Last week, it was revealed that Scarlett Johansson had filed lawsuit against The Walt Disney Company for breach of contract regarding the release of Black Widow. Johansson said she was promised by Marvel Studios, which is owned by Disney, that Black Widow would be a "theatrical release", which she understood to mean that it would include an expected window of time between premiering in cinemas and dropping on the company's streaming service, Disney+. Traditionally, this period lasts around 90 days. Due to the restrictions of lockdown related to the ongoing COVID-19 pandemic, Disney made the decision to release Black Widow on Disney+ as a premier title, requiring a $30 fee from subscribers, simultaneously with its cinematic release. Sources close to the actor (whose salary was based on the box office performance of the film) projected that she lost around $50 million from this change.
Disney's statement in response tried to attack Johansson's suit as "especially sad and distressing in its callous disregard for the horrific and prolonged global effects of the Covid-19 pandemic” (notably, Disney laid off thousands of workers last year and then fought to reopen their theme parks even as infection rates have skyrocketed.) Her agent, Bryan Lourd of Creative Artists Agency, attacked Disney's reply for including Johansson's salary, "as if that were something she should be ashamed of." Since the announcement of Johansson's suit, rumors have swirled that many other actors may follow in her footsteps, including Cruella star Emma Stone. So far, none of Johansson’s Marvel colleagues have spoken out in support of her, a silence that has proven to be highly revealing.
It’s hard to convince people to root for a mega-rich celebrity under any circumstances, especially someone like Johansson who has a recurring habit of putting her foot in her mouth with various gaffes. The announcement of her decision to sue a company she has worked with for over a decade inspired its fair share of derision online, even from some of her fans. They perceived her choice to be one of pure greed, as if she didn’t have enough money and had to bleed the poor underdog of the movie world Mickey Mouse dry to find satisfaction. For many journalists who cover this part of the industry, however, a suit like this felt inevitable. What has been exposed by Johansson's shock suit is how the business of Hollywood is changing at a rapid pace and how many people may be left behind by that.

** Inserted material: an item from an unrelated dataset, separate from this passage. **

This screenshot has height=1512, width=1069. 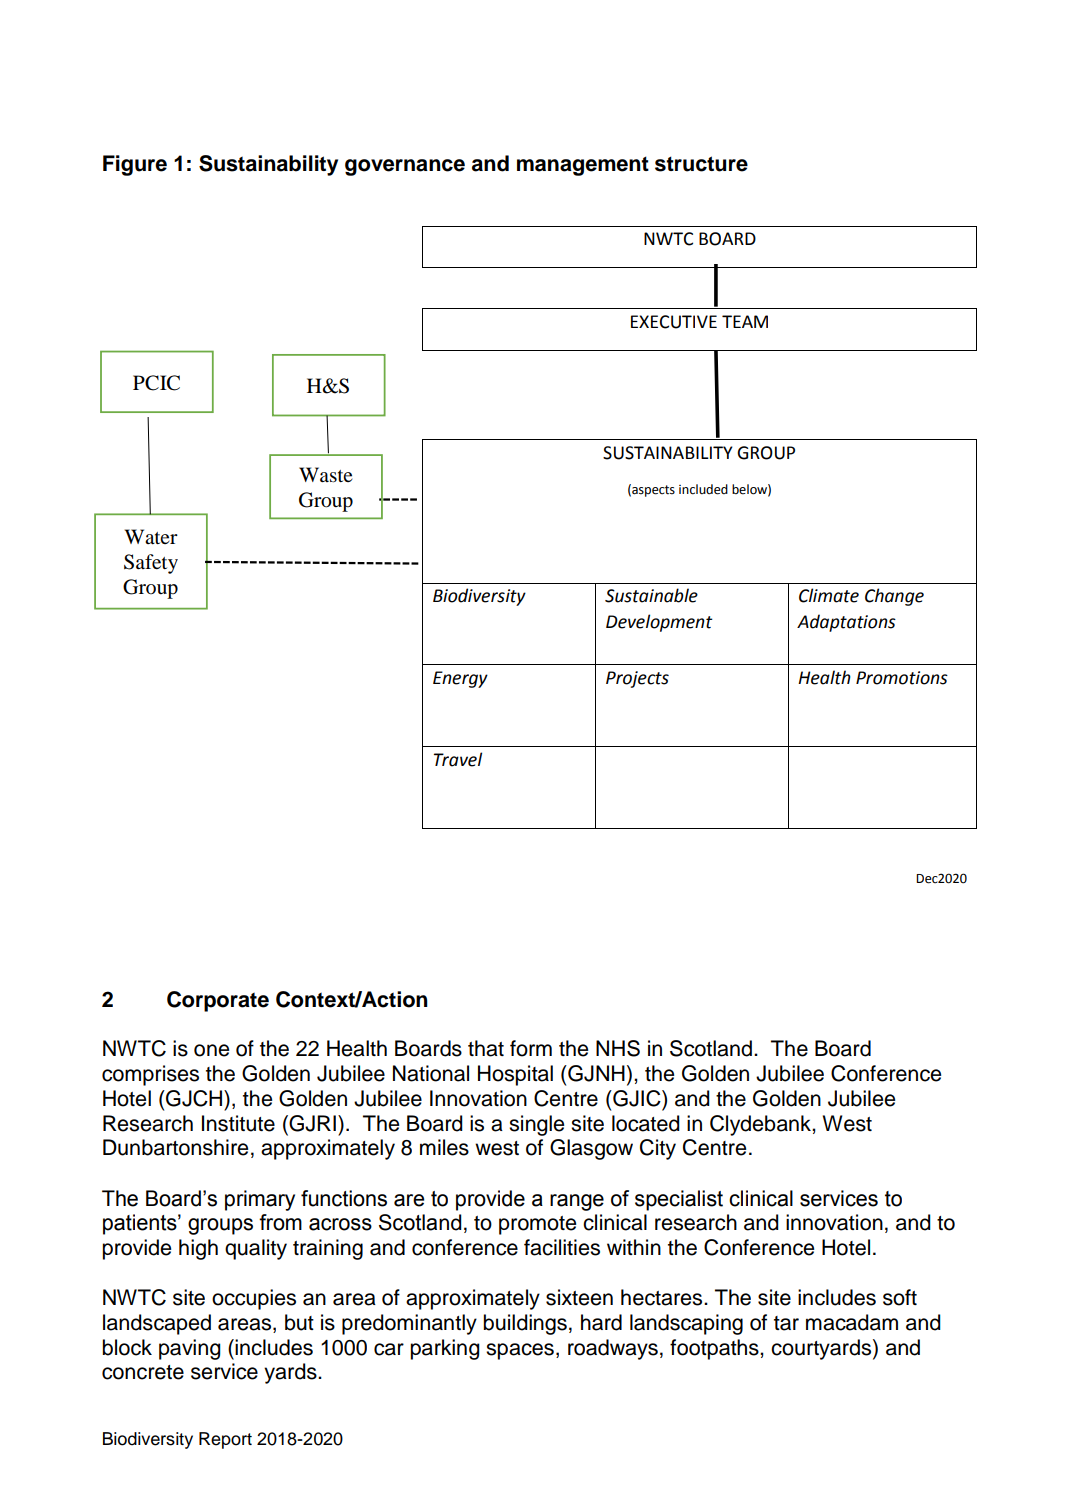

Residuals are a crucial part of how the majority of working actors and behind-the-scenes people in the film industry get paid. The lion’s share of people who you see in front of the camera aren’t making tens of millions of dollars with each appearance. The chances are they’re earning the basic daily rate as required by the Screen Actors Guild. for a film with a budget higher than $2 million, that works out at about $1,030 a day. For actors, as well as writers, directors and others in the industry, they're often working from pay-check to pay-check, and it's not a field with regular financial guarantees. If you're a vaguely familiar face who pops up in guest roles on TV shows and the occasional movie, you may get a couple of parts a year and that's it. This is why residuals are so important. They're a means of long-term financial compensation that allows people to be fairly paid while studios and distributors continue to profit from them. This means that actors get money whenever their film sells a DVD or an episode of TV they appeared on is aired once more. The money this can bring in can veer between literal pennies and seven figures. Bob Gunton, who played Warden Norton in The Shawshank Redemption, once noted that the film generated "close to six figures" in residuals for him because it is so frequently re-run on TV the world over.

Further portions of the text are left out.